Frewville and Pasadena source restaurant-quality dry-aged meat from respected local producer A Hereford Beef which farms cattle in SA’s South East and dry ages it for a minimum 30 days. The most popular cuts include rump, T bone, porterhouse and fillet.
“We’ve been selling dry aged for a couple of years,” Frewville head butcher Des Edwards says. “Now it’s getting so popular that we’re focusing on it even more. We sell a lot to weekend shoppers who like to serve something a bit different to their friends.
“We do all the preparation and all our customers have to do is invite their friends over and enjoy it.”
Head butcher at Pasadena, David Exton, has also noted a growing interest in dry-aged beef.
“It has amazing flavour and tenderness. It’s a special occasion steak for sure.

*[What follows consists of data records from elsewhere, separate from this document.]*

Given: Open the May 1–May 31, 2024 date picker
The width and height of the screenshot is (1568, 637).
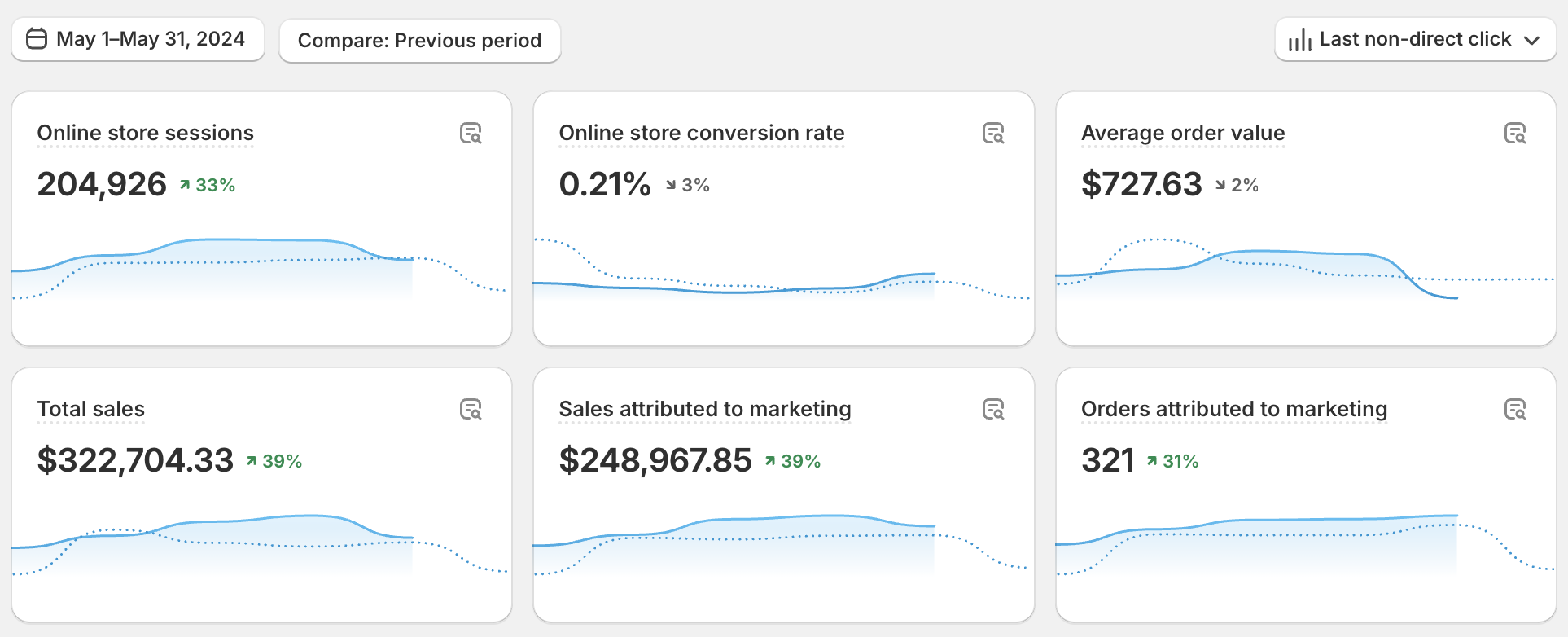Looking at the screenshot, I should (138, 39).
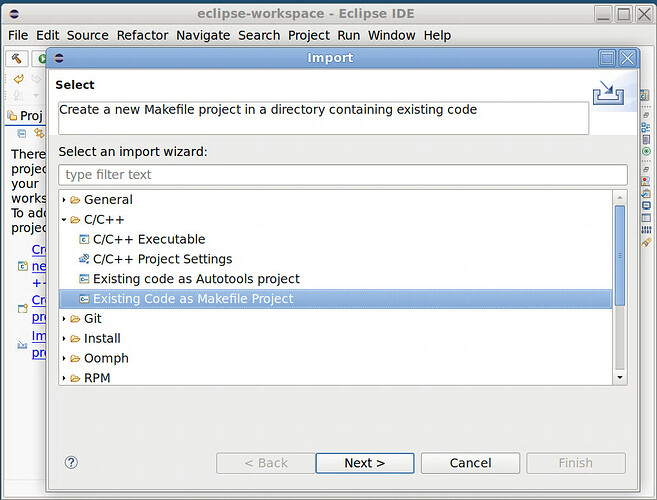Collapse the C/C++ category
This screenshot has height=500, width=657.
(x=64, y=219)
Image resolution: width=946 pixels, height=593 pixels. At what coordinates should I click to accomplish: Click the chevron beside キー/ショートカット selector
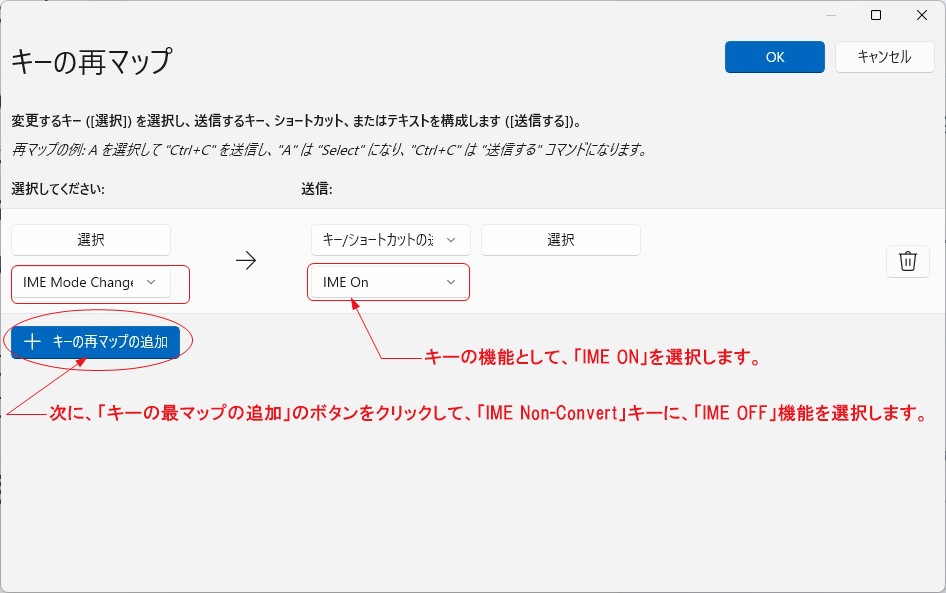(x=451, y=240)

Eventually we’re going to do dry ageing here on site, that’s the plan,” he says.
FUN FACT: WET AGEING VERSUS DRY AGEING
Most steaks are wet aged which means they are stored in vacuum sealed bags and refrigerated to retain moisture. They also age faster which doesn’t allow as much flavour development.
Dry- aged meat requires a top quality beef. It’s kept in a temperature and humidity controlled environment for a longer period of time. As the moisture evaporates, weight is lost. As the surface of the meat dries out, it forms a thick crust which must be trimmed before the meat can be used.
The result? Fewer grams of meat for your money but a steak like no other.